▶ **TEXT SEGMENT**:
»»

The U.S. dollar was steady in early European trading on Tuesday. The currency fluctuated slightly, remaining primarily unchanged. However, it had tumbled down to a near six-week low during the previous session. Federal Reserve Chairman Jerome Powell was due to speak at his semi-annual testimony at Congress. While investors awaited his speech, they rallied the riskier currencies instead of the greenback.
Despite that, the dollar index managed to climb up by 0.01% at 90.002 against a basket of six other currencies on Tuesday. So far, it hasn’t renewed its rally, though.
EUR/USD pair soared by 0.2% to 1.2174 during the last session. Risk-sensitive currencies increased as well. AUD/USD edged up by 0.1% to 0.7917, reaching the highest point in nearly three years. Commodity prices have skyrocketed, causing the Australian dollar to surge.
USD/JPY pair gained 0.1% at 105.14, as well. While the yen is considered a safe-haven, it sometimes soars against the greenback even with riskier currencies’ rally.

««

[Recorded data]
»»

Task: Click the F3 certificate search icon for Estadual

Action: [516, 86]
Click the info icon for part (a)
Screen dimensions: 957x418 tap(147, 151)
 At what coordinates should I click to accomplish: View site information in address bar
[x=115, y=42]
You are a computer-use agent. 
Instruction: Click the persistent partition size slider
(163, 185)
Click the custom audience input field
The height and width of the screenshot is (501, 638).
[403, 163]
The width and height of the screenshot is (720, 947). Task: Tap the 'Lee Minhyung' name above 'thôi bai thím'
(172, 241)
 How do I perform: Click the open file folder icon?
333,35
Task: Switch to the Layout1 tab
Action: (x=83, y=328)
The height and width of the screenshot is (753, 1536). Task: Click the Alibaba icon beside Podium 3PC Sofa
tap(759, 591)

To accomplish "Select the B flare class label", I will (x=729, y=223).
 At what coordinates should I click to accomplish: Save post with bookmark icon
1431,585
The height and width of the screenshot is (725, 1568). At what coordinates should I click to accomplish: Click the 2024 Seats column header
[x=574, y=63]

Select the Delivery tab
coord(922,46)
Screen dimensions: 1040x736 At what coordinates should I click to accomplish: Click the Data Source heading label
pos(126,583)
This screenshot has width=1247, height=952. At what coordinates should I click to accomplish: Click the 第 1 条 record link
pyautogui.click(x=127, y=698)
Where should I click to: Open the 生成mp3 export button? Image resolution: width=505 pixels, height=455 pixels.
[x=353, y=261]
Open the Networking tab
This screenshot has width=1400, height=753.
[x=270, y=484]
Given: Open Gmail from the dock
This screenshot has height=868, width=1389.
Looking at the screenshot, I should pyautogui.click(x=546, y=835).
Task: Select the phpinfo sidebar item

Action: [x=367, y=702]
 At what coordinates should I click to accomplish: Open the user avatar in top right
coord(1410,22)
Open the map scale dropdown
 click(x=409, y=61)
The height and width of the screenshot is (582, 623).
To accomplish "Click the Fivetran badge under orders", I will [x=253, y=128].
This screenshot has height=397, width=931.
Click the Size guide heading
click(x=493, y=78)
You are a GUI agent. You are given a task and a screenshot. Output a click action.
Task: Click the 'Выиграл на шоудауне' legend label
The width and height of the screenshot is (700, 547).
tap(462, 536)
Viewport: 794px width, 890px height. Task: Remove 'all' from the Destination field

««

▶ **TASK DIRECTIONS**:
Answer these questions using the dollar trading report above.
(a) By what percentage did the dollar index climb on Tuesday, and to what level?
(b) To what level did AUD/USD edge up?
(c) What caused the Australian dollar to surge?

▶ **SOLUTION TO THIS EXERCISE**:
(a) It climbed 0.01%, to 90.002.
(b) It edged up to 0.7917.
(c) Commodity prices skyrocketed.